If it's the same thing that happens to me, it's not the scrollback
buffer.  Mutt actually reacts to the scroll wheel, intentionally or
not.

For example I might be in the pager reading a long message and
instinctively roll the the wheel a bit to try to scroll the text.
Mutt responds by moving through 9 messages forward/backward for every
wheel event, so at least 9 nearby messages flicker on the screen and
also get marked read.  Then I have to go back to the folder and figure
out which ones I haven't seen yet and manually re-mark them "U".

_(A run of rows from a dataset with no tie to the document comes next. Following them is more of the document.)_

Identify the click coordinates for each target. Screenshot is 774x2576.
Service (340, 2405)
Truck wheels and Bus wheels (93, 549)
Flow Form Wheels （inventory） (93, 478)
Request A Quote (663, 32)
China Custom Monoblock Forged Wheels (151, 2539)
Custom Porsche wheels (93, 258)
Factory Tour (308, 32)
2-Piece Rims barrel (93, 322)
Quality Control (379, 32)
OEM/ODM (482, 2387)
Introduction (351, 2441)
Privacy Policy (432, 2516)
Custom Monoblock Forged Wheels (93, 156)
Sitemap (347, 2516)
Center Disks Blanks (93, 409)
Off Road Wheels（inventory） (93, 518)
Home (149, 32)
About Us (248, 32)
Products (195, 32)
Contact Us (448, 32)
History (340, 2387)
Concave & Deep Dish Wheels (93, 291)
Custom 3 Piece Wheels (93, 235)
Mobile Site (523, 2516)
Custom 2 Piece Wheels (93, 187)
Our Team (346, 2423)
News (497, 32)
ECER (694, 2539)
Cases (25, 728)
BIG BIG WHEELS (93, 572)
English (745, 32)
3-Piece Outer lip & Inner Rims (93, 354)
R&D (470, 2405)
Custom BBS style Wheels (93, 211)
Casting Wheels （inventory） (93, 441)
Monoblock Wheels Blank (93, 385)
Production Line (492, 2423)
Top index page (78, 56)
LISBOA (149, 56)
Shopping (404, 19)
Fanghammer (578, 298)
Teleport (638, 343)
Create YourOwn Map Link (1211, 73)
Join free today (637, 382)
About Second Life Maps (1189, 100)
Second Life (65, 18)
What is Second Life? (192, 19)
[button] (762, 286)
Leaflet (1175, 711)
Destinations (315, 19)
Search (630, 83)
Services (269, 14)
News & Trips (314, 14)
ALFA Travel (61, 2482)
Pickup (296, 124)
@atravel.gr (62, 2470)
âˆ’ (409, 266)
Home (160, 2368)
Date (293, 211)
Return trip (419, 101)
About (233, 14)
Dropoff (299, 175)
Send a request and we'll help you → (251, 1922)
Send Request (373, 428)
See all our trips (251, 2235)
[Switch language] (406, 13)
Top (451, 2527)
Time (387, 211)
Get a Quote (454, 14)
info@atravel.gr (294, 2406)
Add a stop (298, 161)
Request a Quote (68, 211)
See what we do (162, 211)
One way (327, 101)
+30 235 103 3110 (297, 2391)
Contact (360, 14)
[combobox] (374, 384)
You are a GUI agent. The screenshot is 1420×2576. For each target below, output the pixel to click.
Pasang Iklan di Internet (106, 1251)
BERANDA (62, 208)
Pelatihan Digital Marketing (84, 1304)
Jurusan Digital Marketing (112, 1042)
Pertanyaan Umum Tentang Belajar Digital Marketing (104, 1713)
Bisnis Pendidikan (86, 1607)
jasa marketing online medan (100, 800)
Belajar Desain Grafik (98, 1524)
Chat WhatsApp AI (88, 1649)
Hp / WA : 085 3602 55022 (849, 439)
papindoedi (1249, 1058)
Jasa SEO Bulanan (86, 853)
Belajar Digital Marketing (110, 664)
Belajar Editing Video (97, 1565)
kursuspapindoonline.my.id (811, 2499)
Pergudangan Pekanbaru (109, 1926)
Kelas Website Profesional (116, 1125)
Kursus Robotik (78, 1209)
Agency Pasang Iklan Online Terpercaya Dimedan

If I'm in the folder itself and use the mouse wheel, the position in
the folder jumps 9 messages forward/backward in the list for each
wheel event.  That's not so bad; it's the pager reaction that causes
problems.  For example earlier today I was reading a message and went
to copy/paste a URL with the mouse, and accidentally touched the wheel
sending me several messages away and marking them all read along the
way.

If I use the wheel while composing a message in emacs in the same
terminal window, it scrolls 9 lines forward/backward for each wheel
event.  I don't know if the 9 is significant or just a coincidence.
Emacs does know that it's getting mouse events, for example C-h k
reports that it's seeing "mouse-4" and "mouse-5" from the wheel.

I've seen this sort of thing happen in both gnome-terminal and
xfce4-terminal, both locally and over ssh.